On peut marcher des jours sans manger, mais deux jours sans eau en plein effort physique peuvent s'avérer fatals. En randonnée, la gestion de l'eau est une priorité absolue qui mêle logistique, physique et biologie. Ne te fie jamais à la seule transparence d'un ruisseau : les bactéries, les virus et les protozoaires (comme la Giardia) adorent les eaux de montagne d'apparence idyllique.
### Les différentes techniques de traitement Pour rendre une eau potable, plusieurs options s'offrent à toi, chacune ayant ses avantages et ses inconvénients :
* **Les filtres à fibres creuses (type Sawyer ou Katadyn) :** Rapides et légers, ils éliminent mécaniquement 99,99% des bactéries et protozoaires. Ils ne protègent cependant pas contre les virus (rarement un problème en Europe, mais crucial ailleurs). * **Les purificateurs chimiques (pastilles de chlore ou de dioxyde de chlore) :** Très légers et efficaces contre tout, y compris les virus. Le désavantage majeur reste le temps d'attente (30 min à 4 h) et le goût désagréable d'eau de javel. * **L'ébullition :** Porter l'eau à gros bouillons pendant une minute complète tue absolument tous les agents pathogènes. C'est la méthode ultime, mais elle consomme énormément de carburant.

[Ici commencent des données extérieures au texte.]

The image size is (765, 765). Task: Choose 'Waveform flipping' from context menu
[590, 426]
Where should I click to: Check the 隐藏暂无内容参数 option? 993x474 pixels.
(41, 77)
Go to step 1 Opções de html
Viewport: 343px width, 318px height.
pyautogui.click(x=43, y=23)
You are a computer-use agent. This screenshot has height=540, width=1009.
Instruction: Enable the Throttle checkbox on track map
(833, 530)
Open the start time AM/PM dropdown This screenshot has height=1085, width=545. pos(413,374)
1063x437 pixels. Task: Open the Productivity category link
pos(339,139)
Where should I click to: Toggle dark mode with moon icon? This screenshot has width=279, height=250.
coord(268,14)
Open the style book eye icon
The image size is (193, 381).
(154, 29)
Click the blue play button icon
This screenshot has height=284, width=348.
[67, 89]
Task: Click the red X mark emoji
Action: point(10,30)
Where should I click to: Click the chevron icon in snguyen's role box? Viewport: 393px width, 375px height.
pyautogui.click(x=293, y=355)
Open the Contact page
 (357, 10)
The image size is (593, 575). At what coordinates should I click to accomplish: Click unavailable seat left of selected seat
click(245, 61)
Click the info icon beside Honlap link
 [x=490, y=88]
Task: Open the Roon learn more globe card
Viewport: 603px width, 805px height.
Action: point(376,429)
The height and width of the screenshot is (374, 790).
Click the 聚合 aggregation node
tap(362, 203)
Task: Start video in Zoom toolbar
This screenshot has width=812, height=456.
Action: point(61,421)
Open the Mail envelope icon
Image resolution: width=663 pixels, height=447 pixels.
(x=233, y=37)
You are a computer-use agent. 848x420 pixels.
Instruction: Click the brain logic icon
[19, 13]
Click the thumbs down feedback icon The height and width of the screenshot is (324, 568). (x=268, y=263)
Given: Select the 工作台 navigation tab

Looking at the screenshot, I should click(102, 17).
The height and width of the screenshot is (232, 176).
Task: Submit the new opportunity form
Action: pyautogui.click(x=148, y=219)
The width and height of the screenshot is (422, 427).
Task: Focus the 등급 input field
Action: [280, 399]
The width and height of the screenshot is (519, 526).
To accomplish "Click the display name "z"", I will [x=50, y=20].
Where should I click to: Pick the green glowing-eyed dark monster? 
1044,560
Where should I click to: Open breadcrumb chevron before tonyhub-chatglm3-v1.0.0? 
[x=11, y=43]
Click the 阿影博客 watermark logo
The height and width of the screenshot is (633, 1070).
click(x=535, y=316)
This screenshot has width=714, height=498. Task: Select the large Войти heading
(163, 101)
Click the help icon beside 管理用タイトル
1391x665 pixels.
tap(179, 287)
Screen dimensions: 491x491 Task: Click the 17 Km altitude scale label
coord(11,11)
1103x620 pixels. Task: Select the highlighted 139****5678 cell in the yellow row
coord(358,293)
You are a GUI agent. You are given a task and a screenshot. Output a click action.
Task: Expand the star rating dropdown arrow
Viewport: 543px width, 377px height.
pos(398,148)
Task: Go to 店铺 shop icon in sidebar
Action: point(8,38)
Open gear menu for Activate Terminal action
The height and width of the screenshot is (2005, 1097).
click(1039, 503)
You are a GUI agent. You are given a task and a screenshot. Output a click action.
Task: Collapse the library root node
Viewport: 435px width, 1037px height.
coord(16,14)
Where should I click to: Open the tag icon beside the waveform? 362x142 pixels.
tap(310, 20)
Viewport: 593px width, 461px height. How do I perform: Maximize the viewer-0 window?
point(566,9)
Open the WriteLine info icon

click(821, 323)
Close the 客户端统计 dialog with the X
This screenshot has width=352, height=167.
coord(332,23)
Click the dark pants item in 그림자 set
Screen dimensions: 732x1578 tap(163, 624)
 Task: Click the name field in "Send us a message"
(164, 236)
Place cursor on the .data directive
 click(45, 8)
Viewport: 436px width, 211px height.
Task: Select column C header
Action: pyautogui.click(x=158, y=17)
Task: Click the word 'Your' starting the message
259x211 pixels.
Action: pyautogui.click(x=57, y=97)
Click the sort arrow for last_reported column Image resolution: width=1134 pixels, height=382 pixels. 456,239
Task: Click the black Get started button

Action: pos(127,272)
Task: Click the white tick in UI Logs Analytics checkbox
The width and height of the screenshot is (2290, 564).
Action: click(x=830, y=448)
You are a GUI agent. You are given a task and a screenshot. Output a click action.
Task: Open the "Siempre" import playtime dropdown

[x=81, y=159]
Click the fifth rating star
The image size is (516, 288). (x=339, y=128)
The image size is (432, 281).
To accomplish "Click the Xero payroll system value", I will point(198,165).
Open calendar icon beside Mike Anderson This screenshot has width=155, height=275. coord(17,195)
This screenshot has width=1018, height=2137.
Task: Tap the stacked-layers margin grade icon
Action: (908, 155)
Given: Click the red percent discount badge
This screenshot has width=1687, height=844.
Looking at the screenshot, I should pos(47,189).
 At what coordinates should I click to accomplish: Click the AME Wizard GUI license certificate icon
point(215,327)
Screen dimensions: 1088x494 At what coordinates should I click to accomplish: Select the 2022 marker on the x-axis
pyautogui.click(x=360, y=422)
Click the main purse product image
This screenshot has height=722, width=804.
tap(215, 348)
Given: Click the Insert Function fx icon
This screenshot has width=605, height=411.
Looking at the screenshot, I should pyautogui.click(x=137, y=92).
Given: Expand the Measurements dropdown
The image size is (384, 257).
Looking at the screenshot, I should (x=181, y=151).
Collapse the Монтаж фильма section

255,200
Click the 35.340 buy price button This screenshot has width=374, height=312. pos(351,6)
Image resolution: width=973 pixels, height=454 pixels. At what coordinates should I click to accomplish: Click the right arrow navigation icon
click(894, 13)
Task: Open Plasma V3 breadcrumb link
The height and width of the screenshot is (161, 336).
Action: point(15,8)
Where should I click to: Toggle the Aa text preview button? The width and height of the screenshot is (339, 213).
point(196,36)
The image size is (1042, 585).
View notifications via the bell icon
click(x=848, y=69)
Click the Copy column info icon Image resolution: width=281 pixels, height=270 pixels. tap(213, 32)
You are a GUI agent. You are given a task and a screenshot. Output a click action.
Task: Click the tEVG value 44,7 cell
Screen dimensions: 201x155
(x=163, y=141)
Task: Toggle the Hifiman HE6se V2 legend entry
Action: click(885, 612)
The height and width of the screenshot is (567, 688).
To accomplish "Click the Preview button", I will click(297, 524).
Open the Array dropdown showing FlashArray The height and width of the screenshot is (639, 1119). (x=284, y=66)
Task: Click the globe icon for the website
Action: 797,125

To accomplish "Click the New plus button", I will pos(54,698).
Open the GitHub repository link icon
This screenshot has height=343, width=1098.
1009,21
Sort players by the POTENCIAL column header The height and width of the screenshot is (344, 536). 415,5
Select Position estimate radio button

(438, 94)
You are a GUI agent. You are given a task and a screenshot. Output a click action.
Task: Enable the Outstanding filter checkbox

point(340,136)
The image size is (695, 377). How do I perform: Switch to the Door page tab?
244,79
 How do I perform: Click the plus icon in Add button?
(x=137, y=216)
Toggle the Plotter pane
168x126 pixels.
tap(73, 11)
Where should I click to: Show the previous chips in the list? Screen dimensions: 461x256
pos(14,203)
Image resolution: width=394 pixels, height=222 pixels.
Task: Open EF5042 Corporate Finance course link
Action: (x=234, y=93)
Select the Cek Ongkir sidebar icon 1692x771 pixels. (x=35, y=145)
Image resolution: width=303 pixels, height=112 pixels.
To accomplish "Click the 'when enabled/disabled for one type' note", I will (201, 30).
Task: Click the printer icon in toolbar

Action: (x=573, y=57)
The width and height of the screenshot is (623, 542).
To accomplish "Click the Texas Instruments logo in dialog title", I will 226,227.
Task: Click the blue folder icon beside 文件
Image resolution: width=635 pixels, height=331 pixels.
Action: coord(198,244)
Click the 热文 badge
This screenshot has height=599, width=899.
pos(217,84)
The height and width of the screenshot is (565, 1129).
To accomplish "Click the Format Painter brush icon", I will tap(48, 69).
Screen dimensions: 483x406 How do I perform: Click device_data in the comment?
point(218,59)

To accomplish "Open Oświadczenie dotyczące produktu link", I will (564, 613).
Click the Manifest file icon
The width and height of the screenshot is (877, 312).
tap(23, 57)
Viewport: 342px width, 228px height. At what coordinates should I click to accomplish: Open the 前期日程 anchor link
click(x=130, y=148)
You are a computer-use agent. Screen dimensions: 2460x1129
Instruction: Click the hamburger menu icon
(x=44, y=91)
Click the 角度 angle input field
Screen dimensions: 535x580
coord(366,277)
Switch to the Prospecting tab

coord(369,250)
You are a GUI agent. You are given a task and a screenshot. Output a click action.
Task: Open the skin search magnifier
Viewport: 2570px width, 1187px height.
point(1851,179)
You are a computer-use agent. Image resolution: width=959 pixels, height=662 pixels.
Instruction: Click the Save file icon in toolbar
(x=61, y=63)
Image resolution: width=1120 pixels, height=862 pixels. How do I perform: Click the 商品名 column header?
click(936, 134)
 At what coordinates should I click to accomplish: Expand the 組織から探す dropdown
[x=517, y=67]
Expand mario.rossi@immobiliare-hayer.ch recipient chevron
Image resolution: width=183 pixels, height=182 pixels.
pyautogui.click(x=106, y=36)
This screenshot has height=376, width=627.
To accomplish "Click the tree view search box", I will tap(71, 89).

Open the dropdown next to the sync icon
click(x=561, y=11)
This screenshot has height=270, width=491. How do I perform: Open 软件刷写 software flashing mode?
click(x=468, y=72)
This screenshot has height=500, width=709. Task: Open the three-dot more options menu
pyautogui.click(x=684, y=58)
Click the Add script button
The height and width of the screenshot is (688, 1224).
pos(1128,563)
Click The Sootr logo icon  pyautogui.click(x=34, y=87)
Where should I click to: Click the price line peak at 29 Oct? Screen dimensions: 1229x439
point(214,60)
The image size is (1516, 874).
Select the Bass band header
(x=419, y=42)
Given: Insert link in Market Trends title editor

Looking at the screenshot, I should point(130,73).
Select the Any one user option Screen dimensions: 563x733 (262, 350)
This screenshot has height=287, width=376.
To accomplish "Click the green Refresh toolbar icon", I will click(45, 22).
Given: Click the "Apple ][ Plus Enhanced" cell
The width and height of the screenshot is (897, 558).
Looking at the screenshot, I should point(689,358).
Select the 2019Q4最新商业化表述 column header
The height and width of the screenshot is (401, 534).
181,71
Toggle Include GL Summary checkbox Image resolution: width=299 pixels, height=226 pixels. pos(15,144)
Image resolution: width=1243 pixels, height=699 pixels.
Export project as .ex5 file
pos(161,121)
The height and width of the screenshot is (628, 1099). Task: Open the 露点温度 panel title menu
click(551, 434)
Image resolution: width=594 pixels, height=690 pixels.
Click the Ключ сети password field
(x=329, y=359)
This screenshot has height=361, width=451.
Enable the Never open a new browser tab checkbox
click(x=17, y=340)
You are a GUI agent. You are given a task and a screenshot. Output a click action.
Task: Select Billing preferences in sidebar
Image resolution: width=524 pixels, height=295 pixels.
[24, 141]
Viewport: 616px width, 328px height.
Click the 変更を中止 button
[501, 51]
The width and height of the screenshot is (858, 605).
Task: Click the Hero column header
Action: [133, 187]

"En montagne, l'eau d'amont n'est pas forcément pure. Un troupeau de moutons qui paît un kilomètre plus haut suffit à contaminer tout un réseau hydrographique."
### Anticiper et lire la carte La règle de sécurité de base consiste à planifier tes points de ravitaillement à l'avance. Analyse ta carte IGN : repère les sources matérialisées, les rivières stables et les refuges. Attention toutefois, en fin d'été, de nombreux petits ruisseaux indiqués en bleu sur la carte peuvent être complètement à sec.
Renseigne-toi toujours auprès des locaux ou des gardiens de refuge avant de partir si la saison a été particulièrement sèche. Enfin, garde toujours une réserve de sécurité d'un demi-litre, celle à laquelle tu ne touches que si ton itinéraire prend du retard.